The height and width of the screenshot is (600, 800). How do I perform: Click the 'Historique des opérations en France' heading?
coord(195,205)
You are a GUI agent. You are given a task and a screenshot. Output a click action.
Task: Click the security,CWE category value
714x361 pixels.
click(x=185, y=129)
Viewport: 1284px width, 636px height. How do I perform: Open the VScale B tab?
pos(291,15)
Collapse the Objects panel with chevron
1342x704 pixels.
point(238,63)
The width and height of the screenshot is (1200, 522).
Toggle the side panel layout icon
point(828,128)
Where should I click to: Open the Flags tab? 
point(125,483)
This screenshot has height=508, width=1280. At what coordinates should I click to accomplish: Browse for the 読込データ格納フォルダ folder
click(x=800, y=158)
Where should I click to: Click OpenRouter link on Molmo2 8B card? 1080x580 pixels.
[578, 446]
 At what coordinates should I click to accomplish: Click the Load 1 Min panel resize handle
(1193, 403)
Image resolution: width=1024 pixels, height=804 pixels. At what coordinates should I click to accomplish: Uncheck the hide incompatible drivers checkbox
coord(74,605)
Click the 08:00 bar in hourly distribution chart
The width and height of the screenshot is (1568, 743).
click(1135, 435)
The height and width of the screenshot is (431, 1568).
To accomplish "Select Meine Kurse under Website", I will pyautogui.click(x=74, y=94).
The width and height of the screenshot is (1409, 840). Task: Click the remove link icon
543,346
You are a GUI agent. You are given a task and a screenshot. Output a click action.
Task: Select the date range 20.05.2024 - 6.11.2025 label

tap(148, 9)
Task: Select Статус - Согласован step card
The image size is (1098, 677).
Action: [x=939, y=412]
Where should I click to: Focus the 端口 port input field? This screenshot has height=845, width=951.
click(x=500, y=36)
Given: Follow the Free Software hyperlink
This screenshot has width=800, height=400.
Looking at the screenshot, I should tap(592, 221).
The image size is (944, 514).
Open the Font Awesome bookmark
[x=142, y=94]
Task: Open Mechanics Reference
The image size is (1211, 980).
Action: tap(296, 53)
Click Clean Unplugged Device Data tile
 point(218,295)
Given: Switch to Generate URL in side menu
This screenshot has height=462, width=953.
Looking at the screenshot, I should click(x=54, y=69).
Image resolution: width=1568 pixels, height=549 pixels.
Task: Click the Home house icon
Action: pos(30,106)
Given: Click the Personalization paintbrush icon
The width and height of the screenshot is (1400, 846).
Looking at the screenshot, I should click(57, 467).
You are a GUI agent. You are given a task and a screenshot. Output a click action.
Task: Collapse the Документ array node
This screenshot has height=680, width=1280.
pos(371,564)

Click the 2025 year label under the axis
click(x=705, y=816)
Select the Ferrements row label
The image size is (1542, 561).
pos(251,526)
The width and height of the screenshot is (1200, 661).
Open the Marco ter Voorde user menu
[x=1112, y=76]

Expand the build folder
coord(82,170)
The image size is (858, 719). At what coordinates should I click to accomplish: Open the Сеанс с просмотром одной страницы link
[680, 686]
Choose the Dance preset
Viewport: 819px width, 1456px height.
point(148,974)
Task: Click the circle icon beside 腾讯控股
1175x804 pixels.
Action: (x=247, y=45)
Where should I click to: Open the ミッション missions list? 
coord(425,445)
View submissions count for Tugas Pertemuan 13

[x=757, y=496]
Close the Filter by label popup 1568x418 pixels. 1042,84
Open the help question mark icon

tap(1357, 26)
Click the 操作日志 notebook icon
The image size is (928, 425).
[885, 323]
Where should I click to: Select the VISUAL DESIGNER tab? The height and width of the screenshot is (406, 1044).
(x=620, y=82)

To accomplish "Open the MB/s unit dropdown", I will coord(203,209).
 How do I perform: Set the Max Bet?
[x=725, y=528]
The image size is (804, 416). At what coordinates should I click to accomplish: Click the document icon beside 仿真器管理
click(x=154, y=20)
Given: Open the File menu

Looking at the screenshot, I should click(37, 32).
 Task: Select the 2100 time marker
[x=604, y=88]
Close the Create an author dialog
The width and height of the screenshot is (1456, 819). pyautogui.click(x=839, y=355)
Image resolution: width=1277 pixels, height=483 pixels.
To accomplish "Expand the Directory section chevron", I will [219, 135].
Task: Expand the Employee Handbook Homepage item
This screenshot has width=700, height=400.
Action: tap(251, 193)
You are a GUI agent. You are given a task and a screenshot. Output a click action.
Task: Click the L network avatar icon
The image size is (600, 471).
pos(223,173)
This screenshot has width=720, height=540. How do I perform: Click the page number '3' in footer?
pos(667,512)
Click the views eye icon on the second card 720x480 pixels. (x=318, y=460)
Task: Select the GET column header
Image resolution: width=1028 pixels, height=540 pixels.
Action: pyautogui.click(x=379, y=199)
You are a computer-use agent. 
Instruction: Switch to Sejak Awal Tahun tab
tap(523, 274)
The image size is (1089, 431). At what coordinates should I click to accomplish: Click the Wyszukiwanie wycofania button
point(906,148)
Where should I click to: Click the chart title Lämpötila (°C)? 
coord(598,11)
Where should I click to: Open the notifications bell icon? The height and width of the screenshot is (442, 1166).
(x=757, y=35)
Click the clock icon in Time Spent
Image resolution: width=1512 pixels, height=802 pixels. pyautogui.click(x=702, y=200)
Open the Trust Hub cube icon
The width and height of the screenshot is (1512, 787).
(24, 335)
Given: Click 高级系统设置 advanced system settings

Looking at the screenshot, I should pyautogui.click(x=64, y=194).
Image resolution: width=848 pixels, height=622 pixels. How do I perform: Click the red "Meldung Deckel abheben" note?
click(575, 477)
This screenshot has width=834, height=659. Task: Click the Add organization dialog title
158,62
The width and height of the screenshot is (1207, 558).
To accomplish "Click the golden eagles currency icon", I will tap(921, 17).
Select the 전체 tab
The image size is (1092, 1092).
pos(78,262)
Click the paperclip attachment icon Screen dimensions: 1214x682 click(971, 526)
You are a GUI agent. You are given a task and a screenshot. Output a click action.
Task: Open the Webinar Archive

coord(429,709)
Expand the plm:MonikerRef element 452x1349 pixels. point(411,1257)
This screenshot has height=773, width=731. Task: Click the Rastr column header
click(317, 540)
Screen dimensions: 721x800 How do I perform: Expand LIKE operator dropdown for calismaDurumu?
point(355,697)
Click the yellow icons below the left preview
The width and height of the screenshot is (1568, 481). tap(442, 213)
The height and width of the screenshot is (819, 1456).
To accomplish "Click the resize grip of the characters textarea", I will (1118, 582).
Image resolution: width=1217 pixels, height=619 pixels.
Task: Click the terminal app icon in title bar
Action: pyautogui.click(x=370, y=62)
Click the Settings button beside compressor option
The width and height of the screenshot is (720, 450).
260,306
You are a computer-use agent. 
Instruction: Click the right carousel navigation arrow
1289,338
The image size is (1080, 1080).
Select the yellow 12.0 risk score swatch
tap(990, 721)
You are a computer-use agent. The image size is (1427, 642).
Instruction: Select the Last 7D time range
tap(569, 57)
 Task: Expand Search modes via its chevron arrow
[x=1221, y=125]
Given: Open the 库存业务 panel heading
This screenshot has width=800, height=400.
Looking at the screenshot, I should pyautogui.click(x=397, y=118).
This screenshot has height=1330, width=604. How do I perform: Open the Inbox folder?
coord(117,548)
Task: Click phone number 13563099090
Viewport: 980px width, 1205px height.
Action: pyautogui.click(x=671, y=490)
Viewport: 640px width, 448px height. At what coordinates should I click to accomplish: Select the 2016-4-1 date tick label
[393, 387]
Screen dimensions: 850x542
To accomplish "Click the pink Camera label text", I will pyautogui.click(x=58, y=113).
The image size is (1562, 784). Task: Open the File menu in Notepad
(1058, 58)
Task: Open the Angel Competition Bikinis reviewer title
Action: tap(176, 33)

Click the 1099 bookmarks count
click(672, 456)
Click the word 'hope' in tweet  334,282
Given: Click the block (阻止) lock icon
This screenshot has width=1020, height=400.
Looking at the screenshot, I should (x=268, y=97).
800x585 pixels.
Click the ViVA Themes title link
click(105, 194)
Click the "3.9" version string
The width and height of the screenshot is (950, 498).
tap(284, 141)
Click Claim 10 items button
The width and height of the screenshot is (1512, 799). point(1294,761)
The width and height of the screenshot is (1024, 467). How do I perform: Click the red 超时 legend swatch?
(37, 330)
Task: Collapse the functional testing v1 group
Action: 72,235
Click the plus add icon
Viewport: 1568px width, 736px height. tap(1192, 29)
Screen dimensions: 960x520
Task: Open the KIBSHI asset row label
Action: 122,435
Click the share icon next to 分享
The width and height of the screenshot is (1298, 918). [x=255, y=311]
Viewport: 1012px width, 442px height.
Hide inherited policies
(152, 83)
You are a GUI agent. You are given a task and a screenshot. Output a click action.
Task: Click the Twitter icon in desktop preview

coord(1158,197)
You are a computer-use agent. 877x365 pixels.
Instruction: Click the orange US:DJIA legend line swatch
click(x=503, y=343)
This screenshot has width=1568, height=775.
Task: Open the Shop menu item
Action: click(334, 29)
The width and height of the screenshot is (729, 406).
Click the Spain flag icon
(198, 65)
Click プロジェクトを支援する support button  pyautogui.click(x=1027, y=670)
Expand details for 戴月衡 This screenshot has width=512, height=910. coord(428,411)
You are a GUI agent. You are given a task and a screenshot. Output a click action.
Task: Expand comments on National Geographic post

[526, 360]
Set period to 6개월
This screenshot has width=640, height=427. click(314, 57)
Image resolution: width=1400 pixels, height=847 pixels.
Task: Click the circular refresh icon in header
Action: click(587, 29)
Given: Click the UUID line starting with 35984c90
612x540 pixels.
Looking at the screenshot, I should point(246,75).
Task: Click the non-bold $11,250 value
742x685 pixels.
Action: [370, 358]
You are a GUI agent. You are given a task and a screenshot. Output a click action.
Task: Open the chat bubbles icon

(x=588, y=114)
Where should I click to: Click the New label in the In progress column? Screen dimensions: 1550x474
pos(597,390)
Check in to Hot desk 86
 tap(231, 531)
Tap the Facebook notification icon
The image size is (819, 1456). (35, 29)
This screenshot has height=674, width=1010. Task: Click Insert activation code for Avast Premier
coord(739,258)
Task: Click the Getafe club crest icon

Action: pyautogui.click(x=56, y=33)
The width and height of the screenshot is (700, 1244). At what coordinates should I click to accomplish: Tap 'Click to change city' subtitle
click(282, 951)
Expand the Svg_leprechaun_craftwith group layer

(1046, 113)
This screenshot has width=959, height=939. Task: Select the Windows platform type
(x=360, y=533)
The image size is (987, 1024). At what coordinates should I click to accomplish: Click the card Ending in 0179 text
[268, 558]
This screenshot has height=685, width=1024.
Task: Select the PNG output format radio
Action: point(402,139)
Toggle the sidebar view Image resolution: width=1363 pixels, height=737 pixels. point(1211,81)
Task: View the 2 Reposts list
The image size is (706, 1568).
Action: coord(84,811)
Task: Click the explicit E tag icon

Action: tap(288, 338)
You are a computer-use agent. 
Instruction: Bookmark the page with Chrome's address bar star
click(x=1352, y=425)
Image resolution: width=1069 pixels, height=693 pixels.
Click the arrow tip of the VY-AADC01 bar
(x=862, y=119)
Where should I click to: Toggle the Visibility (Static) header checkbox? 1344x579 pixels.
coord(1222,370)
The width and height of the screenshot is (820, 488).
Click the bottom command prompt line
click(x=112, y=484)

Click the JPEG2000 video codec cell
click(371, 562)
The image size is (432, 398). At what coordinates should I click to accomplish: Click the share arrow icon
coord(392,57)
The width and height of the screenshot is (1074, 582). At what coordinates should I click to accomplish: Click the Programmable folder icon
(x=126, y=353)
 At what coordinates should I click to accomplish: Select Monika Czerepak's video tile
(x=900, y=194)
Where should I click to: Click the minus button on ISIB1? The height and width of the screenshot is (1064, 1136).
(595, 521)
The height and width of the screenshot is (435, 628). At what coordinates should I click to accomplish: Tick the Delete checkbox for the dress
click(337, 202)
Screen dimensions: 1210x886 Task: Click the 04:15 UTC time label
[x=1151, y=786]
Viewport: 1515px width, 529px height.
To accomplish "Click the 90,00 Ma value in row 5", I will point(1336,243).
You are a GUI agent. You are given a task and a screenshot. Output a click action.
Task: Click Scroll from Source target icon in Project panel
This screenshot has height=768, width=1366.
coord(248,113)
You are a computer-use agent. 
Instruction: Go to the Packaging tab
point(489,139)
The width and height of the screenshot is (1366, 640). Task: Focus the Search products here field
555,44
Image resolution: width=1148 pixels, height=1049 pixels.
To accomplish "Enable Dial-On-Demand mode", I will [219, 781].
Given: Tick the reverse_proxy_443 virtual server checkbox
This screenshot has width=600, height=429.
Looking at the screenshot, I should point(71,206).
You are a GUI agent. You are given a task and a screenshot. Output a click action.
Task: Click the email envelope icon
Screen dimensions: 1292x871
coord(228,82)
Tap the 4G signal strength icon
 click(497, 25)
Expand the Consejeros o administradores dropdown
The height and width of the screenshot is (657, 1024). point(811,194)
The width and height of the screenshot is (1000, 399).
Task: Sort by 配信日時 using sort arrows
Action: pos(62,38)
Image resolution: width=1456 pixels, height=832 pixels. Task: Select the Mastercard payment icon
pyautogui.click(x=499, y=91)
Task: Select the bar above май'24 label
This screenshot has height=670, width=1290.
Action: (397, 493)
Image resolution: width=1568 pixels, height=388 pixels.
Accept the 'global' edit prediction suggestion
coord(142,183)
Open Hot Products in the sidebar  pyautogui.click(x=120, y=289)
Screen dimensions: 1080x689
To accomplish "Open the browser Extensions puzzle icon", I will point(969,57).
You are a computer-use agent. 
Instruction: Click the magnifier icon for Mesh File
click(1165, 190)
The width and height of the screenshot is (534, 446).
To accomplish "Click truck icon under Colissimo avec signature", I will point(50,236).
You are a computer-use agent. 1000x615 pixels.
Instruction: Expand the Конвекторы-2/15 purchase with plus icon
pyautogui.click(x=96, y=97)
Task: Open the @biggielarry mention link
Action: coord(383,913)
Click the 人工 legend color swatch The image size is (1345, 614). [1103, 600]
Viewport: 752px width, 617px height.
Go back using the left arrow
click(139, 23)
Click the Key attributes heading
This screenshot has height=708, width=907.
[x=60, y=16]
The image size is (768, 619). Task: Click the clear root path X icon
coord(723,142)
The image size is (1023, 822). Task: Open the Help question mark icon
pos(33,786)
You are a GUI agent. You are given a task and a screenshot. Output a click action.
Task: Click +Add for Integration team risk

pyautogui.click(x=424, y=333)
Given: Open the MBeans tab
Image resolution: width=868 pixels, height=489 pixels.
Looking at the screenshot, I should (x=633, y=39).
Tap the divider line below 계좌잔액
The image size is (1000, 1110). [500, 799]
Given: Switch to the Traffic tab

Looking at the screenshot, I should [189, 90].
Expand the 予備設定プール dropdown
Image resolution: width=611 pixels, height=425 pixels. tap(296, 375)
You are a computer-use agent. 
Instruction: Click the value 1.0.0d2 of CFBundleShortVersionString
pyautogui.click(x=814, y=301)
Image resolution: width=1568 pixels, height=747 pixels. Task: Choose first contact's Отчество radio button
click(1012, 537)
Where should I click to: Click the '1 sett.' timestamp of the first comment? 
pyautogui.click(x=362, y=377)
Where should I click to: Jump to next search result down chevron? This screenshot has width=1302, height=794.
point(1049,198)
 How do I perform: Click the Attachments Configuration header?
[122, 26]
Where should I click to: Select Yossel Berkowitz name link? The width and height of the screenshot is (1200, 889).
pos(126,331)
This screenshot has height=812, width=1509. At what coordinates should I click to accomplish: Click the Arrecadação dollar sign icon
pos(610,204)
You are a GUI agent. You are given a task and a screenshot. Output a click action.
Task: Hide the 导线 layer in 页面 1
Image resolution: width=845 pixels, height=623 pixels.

TASK ITEM:
Your answer should be a single number, namely how many lines of the data above hold "sidebar".

ANSWER TO THE EXERCISE:
2